• _Work to complete_
- 1) Answer these questions using the column on revoking a will in New Mexico:
(a) What sentence does the column suggest including in a new will?
(b) Under what conditions may another individual perform a revocatory act on the will?
(c) Which court ruled that a separate, notarized document does not validly revoke a prior will, and in which case?
- 2) Pick up the column on revoking a will in New Mexico after its final sentence and continue it in the same formal voice.

Editor's note: This column may not be quoted or reproduced in whole or part without express written permission of the author.

Q: How do you revoke a will in New Mexico?

The safest way to revoke a will is to make a new will that completely disposes of your entire estate. Your new will should include language, such as, "This will revokes all prior wills and codicils made by me." Be sure the complete date that you sign the new will-month, day and year-appears on the new will. You must be "of sound mind" when you execute the new will.

New Mexico law sets out another way to revoke a will--"performing a revocatory act on the will if the testator [maker of the will] performed the act with the intent and for the purpose of revoking the will…." Another individual can perform this revocatory act in the testator's "conscious presence and by the testator's direction."

Revocatory acts on the will include "burning, tearing, canceling, obliterating or destroying the will or any part of it," even if the burn, tear or cancellation does not touch any of the words on the will. However, if the intent of the testator is not clear from the revocatory acts or there is some question about who actually performed the acts, a lawsuit could ensue.

Lawsuits can be long and expensive, and the more a family dislikes or distrusts each other, the more expensive lawsuits become. Creative arguments can be made to prove or disprove a testator's intent, soundness of mind, ability to be unduly influenced, etc. A testator may intend to destroy a will by shredding or burning it, but forgets to destroy a copy of the will. Arguments could then be made in court about whether the copy should be admitted or whether the will was actually revoked.

Some people write and sign a separate document stating that they wish to revoke their will. THIS METHOD DOES NOT WORK IN NEW MEXICO!! Even if a written revocation is signed in the presence of a notary public and the testator's intent is clear, the New Mexico Court of Appeals has ruled that a separate, notarized document revoking a prior valid will does not constitute a valid revocation of the will under our state's laws. For attorneys who are shocked to learn this, the case cite is In re: Estate of Martinez, 127 N.M. 650 (Ct.App.1999).

• _Data lines_
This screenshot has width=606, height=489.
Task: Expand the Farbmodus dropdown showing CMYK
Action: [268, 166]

...

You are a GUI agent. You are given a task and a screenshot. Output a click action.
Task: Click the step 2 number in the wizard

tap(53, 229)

• _Responses per task_
- 1)
(a) "This will revokes all prior wills and codicils made by me."
(b) The act must be performed in the testator's "conscious presence and by the testator's direction."
(c) The New Mexico Court of Appeals, in In re: Estate of Martinez, 127 N.M. 650 (Ct.App.1999).

- 2)
As the above case illustrates, it is not usually desirable to be a "test case" in a court of law and to try to convince a court of a different way to interpret a law.

Some people wish to revoke only a portion of a their wills by making a codicil (amendment) to the will. As noted in prior columns, a codicil should: (1) identify the will that is being amended, including the date the will was signed; (2) state the testator's name and domicile; (3) specify in detail what changes are being made; and (4) state which sections of the will remain in effect.

A codicil must be executed in the same manner as a will. This means that you must sign and date a codicil in the presence of two witnesses who also sign the codicil. New Mexico law does not require a codicil to be notarized, but attorneys (or their staff) usually notarize wills and codicils that they prepare.

My philosophy of estate planning is to "prevent disaster." In my opinion, the cleanest way to revoke an entire will is to make a new one.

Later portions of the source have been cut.